In your code, on the other hand:

template <typename Key, typename Data, typename fct>
size_t wrapper(const std::pair<Key, Data> & p)
{
  return fct(p.first);
}

typename fct introduces an alias for a type. Inside this function, fct names a type; therefore fct(p.first) creates an object of type fct , and this object needs to be converted to a size_t in order to return it from wrapper . You can use this as well, but the type you had to use would have to look like this:

struct dft_hash_fct_t
{
    size_t result;
    dft_hash_fct_t(int p) : result(SuperFashHash(p)) {}
    operator size_t() const { return result; }
};

Which is probably not what you intended.

Answer 2

The template declaration in

template <typename Key, typename Data, typename fct>
size_t wrapper(const std::pair<Key, Data> & p)
{
  return fct(p.first);
}

declares template parameter fct as a type, but you are trying to pass a function pointer to it. You can make fct function pointer template parameter like this:

template <typename Key, typename Data, size_t(*fct)(const Key&)>
size_t wrapper(const std::pair<Key, Data> & p)
{
  return fct(p.first);
}

However, the more idiomatic way is (as DyP says) to pass a function object so that the function works with function pointers as well as objects overloading operator() :

template <typename Key, typename Data, typename Fct>
size_t wrapper(const std::pair<Key, Data> & p, Fct fct)
{
  return fct(p.first);
}

Then when calling it you pass the function as a parameter

wrapper(std::pair<int,int>(5,9), dft_hash_fct<int>);

Answer 3

The code you wrote makes no sense within the context of your intent. Your fct template parameter is a type . That means that

return fct(p.first);

is a function-style cast , not an application of () operator (ie it is not a function call). In your code you are attempting to cast p.first to type fct and then attempting to return the result of that cast as size_t . Was that your intent? I doubt that it was. On top of that you are trying to pass a function pointer value dft_hash_fct<int> as a template argument for fct , ie you are passing a value where a type is expected. How did you expect it to work?

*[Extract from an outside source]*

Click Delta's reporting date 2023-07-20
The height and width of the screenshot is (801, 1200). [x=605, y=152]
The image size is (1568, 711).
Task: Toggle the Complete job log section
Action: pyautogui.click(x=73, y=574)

The description you provided seems to imply that you actually wanted to call a functor with type fct from inside wrapper instead of performing a cast. In order to do that you have to obtain the functor itself somehow. Remember again that fct is not a functor, its is just the type of the functor.

The typical approach would be to pass the functor from the outside, as function parameter

template <typename Key, typename Data, typename fct>
size_t wrapper(const std::pair<Key, Data> & p, fct f)
{
  return f(p.first);
}

Now you can use your wrapper template with class-based functors, as well as with ordinary functions

size_t val = wrapper(std::pair<int,int>(5,9), dft_hash_fct<int>);

Note that dft_hash_fct<int> has to be supplied as function argument, not as template argument. There's no need to explicitly specify template arguments, since they will be deduced by the compiler.